**Collected data entries:**

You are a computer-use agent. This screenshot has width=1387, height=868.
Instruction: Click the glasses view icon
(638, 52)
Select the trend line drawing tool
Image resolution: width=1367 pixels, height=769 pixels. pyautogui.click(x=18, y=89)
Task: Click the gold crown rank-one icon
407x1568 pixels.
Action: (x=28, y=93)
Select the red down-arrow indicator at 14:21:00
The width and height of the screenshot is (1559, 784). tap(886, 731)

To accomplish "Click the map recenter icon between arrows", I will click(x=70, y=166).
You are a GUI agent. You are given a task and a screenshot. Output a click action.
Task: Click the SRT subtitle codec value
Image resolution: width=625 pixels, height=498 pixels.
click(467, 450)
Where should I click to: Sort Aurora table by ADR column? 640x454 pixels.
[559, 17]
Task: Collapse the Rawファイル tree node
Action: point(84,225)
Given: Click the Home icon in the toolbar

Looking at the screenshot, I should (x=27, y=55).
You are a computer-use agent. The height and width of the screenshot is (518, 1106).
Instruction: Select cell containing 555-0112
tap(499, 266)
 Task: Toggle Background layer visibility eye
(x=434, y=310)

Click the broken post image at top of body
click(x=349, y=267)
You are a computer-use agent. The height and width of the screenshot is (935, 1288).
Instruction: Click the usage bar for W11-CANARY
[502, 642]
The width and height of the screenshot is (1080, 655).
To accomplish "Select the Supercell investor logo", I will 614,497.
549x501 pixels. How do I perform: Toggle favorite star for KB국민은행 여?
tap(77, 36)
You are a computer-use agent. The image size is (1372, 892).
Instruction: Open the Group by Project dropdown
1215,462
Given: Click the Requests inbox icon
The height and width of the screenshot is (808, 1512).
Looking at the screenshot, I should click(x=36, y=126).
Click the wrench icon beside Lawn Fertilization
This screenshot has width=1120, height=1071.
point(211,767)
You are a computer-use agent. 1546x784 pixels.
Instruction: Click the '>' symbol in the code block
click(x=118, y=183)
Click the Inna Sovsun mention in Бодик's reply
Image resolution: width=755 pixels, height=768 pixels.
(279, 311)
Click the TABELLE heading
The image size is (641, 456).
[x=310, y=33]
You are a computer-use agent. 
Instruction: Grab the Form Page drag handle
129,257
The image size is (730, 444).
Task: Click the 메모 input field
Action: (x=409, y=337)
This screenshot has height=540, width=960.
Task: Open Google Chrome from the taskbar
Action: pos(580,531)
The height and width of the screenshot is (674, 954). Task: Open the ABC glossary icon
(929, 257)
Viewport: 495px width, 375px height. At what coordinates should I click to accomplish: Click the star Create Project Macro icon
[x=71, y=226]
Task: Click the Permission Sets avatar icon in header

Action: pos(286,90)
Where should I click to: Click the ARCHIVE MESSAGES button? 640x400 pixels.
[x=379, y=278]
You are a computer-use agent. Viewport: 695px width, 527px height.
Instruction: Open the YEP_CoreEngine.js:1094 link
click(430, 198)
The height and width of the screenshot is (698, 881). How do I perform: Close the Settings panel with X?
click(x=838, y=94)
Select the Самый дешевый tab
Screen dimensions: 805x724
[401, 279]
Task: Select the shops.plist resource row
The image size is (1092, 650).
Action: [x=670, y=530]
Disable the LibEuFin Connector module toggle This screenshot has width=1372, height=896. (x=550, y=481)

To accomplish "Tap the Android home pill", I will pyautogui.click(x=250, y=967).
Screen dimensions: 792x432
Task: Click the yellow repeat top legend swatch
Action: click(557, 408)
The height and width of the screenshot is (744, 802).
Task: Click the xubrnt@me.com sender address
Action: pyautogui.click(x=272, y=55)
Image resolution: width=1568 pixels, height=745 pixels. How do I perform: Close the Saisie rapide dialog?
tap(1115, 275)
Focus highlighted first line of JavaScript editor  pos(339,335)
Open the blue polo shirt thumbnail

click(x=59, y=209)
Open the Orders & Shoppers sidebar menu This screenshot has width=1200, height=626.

**Your instructions:**
The lines in the records above that include the word "agent" must be copied out.

**Task solution:**
You are a computer-use agent. This screenshot has width=1387, height=868.
You are a GUI agent. You are given a task and a screenshot. Output a click action.
You are a computer-use agent. The height and width of the screenshot is (518, 1106).
You are a computer-use agent. The height and width of the screenshot is (935, 1288).
You are a computer-use agent. The image size is (1372, 892).
You are a computer-use agent. 1546x784 pixels.
You are a computer-use agent. 
You are a computer-use agent. Viewport: 695px width, 527px height.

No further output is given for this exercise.